Friday, May 06, 2011 Posted by Hari No comments Labels: , , , , , ,
After a historic victory over the banks on mis-selling Payment Protection Insurance (PPI), our heroes discover why the FSA is now investigating the banks' newest idea: ID Theft Insurance

[KEYWORDS: Three million bank customers ripped off over payment protection insurance in line for payouts worth £4.5bn after High Court victory, Payment protection insurance complaints still rising
Payment protection insurance sale curbs approved, Payment protection insurance complaints soar
Lloyds stops selling payment protection insurance, Complaints over payment protection insurance on the rise, says FOS, New rules on payment protection insurance are delayed, PPI, refund, compensation, rip-off
income protection, income protection insurance, ppi, redundancy insurance, unemployment insurance, mortgage payment protection, mortgage protection insurance, mortgage protection, mortgage insurance]

Wednesday 4 May 2011

Fee comes up with a novel political solution.

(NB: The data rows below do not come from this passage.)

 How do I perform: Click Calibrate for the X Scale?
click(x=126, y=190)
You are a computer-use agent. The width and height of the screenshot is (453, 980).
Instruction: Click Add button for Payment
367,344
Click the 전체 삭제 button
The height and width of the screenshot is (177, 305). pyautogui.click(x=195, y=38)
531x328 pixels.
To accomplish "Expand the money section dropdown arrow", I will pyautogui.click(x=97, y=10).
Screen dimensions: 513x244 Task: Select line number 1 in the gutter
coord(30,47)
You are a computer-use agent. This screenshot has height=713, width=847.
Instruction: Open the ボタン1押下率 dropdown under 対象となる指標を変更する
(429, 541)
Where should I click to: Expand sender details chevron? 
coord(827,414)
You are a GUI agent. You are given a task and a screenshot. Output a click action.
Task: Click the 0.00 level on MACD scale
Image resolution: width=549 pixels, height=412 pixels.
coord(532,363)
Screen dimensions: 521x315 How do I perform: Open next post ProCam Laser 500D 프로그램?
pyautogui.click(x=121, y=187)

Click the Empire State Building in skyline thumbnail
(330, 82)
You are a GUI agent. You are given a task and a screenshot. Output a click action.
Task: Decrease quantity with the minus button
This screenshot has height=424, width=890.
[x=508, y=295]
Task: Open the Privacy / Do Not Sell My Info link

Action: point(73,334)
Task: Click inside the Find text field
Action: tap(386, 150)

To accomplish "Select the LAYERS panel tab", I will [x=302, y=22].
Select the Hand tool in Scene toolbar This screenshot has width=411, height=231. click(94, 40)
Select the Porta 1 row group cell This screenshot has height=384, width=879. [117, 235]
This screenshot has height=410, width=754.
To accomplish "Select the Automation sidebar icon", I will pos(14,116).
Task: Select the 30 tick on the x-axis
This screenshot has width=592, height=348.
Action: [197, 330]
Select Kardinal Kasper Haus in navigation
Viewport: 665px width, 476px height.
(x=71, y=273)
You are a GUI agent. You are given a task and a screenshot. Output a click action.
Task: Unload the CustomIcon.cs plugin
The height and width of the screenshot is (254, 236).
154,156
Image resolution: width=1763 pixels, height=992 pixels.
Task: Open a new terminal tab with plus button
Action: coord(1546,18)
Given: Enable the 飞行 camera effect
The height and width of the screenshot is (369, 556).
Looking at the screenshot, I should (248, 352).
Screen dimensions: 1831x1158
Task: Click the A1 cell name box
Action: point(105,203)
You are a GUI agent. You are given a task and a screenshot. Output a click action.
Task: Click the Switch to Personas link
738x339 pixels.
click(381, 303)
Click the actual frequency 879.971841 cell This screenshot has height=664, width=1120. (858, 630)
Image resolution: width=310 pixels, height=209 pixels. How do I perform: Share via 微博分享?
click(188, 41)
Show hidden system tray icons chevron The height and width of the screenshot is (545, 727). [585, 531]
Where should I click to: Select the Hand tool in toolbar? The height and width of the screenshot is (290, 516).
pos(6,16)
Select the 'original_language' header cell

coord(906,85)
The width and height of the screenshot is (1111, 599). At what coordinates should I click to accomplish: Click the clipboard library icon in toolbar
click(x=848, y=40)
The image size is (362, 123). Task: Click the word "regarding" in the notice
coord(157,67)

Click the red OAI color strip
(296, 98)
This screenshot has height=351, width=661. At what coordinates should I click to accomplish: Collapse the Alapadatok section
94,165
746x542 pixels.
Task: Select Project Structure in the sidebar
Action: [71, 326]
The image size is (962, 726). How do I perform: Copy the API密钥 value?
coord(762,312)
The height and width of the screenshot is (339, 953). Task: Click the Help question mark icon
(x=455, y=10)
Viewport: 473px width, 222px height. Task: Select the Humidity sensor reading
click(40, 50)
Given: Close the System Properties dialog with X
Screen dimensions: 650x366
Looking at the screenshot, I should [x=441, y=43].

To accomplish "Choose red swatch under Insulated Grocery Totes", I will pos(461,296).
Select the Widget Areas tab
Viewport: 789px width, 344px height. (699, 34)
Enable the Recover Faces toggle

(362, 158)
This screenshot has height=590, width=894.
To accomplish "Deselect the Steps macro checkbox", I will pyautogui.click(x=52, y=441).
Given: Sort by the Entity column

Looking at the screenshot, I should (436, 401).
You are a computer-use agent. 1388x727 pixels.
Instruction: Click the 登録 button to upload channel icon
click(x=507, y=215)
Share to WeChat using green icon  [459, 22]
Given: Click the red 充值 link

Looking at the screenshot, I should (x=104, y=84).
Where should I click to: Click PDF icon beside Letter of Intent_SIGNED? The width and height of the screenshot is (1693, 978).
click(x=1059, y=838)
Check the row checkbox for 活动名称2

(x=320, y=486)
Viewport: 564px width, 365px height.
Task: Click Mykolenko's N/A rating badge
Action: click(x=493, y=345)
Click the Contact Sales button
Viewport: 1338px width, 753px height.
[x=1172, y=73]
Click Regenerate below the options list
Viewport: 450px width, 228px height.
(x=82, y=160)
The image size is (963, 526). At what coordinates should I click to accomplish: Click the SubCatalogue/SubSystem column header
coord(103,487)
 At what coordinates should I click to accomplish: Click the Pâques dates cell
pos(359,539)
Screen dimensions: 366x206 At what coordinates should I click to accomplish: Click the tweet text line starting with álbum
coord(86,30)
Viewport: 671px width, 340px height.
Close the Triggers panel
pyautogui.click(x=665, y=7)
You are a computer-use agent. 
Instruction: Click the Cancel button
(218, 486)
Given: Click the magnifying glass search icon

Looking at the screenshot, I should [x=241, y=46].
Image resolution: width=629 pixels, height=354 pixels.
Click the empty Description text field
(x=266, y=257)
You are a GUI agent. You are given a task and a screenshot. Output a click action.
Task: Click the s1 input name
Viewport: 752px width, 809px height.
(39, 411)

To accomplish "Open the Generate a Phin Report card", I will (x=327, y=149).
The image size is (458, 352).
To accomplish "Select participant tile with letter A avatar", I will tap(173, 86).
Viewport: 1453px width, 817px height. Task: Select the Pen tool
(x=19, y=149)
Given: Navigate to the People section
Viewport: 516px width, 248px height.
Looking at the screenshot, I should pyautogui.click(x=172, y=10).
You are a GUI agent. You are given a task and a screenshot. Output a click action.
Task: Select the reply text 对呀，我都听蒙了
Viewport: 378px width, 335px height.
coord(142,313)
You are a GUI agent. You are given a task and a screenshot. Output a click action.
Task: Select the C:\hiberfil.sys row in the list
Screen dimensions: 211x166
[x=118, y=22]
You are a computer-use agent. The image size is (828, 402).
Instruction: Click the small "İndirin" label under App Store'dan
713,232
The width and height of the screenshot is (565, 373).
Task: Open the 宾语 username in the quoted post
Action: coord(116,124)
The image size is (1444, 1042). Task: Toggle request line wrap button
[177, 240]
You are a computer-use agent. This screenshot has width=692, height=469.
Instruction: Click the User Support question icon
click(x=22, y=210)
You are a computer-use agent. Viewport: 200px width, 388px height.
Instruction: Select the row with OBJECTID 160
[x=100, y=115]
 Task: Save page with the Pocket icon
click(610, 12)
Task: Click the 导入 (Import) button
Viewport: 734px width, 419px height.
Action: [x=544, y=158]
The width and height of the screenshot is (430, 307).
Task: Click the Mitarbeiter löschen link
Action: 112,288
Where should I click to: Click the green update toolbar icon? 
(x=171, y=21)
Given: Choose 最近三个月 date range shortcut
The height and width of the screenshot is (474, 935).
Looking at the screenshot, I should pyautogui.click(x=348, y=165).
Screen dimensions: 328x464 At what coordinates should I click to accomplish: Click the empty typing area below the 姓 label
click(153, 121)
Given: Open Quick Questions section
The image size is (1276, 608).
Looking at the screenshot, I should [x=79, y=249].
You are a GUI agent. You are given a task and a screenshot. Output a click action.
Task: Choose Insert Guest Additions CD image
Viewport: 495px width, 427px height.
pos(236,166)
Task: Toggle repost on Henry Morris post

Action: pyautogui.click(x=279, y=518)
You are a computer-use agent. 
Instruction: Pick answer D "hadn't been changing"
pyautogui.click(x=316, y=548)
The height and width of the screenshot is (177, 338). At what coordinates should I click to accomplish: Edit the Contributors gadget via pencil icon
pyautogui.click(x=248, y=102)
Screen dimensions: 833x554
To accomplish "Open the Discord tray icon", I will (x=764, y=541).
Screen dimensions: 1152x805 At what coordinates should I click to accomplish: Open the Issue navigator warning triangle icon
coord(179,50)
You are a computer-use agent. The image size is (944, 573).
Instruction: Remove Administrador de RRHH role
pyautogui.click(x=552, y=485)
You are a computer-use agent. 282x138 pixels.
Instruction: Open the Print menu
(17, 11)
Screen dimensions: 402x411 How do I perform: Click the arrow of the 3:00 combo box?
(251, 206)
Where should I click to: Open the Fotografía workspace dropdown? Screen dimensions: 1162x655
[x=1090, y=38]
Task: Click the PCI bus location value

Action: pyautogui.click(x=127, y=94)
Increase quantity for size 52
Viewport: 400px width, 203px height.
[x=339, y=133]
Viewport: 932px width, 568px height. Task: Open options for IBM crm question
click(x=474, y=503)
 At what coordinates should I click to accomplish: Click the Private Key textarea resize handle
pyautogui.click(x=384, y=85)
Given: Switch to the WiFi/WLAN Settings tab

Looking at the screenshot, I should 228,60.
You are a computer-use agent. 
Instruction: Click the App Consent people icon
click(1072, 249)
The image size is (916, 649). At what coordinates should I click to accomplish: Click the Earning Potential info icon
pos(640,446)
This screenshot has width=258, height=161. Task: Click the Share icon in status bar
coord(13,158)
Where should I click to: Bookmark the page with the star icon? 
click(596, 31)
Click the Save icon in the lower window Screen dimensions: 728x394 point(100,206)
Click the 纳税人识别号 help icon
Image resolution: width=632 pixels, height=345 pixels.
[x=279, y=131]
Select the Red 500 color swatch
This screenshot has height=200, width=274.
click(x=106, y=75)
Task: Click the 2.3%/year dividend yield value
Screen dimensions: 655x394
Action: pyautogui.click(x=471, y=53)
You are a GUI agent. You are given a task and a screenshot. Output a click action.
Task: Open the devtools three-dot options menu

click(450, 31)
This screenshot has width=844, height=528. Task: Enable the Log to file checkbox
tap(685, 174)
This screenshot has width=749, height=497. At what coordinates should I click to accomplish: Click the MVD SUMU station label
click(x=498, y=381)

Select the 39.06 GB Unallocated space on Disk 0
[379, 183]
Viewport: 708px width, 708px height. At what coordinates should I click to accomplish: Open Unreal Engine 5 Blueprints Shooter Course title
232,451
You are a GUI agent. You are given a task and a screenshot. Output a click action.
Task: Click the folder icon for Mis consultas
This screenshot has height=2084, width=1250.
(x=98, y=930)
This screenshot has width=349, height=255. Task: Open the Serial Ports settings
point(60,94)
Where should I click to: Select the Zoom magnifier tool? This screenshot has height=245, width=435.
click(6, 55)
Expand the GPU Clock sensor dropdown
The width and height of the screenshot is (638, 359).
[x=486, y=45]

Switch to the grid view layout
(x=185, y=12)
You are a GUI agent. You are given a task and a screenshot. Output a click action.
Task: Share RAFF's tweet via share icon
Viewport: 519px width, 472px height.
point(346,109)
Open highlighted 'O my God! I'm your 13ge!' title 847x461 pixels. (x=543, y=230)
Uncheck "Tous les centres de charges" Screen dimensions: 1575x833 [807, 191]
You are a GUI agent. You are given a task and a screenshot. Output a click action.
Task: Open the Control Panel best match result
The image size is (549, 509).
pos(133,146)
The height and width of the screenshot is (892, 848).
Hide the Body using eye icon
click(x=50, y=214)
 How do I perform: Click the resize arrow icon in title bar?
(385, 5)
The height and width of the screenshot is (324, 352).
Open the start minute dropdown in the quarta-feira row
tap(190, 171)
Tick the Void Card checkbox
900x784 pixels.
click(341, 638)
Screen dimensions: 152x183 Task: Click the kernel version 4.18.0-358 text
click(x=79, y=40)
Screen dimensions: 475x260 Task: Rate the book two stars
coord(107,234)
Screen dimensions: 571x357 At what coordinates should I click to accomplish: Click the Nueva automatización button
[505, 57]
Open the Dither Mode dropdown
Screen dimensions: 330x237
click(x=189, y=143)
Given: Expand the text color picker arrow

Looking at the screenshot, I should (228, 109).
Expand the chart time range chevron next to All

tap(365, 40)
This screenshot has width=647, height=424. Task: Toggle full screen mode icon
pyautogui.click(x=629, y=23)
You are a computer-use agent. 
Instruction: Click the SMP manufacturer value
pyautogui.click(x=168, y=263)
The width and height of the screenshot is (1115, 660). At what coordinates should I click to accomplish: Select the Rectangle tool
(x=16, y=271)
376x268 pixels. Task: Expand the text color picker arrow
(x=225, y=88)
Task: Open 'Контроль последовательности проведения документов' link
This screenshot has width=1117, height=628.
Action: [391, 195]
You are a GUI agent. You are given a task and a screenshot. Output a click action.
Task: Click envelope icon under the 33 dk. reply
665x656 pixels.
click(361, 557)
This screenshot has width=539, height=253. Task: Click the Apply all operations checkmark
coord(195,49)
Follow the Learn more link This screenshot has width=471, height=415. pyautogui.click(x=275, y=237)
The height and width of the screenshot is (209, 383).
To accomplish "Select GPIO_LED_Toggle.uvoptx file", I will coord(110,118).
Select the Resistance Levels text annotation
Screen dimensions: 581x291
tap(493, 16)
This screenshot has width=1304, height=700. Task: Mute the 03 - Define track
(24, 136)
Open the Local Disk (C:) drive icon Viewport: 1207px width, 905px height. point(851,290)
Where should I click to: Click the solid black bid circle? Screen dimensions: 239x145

[KEYWORDS: UK Votes 'No' To Alternative Vote, Alternative Vote 'Would Have Kept Brown In', David Cameron ignores calls to rearrange alternative vote referendum over royal wedding date Electoral reform: The case for alternative vote Alternative Vote: the wrong referendum on the wrong question What exactly is fairer about the Alternative Vote? Would the alternative vote have changed history?]

Sunday 1 May 2011

Sunday, May 01, 2011 Posted by Jake No comments Labels: , , ,
Forget whether “First Past The Post” or “Alternative Vote” is the best way for you to elect your politicians. With the imminent referendum on the voting system in the UK, politicians, journalists, activists, and even ordinary voters interested enough to have any opinion at all are focusing on the procedure of “elections”. Getting terribly heated, calling each other rotters and liars, threatening legal action for dishonesty in politics (!), they are being successfully distracted from the real issue. Not "Elections", but “Ejections”.


The question should be, “What is the most effective way to eject our politicians”. In short, “First Past The Post” is probably the most effective Ejection System for the very same reasons it is a poor Election System. Just as an MP doesn’t need more than 50% of the vote to get elected, his opponent doesn’t need more than 50% to boot him out.


Reforming the Election System is as futile as reforming the shape of clouds. Clouds form to other winds than your or my whistling. “Elections” are stitched up long before it comes to Election Day, and the stitching continues in a continuous seam long after that day. Stitched up not in the result, but in the choice.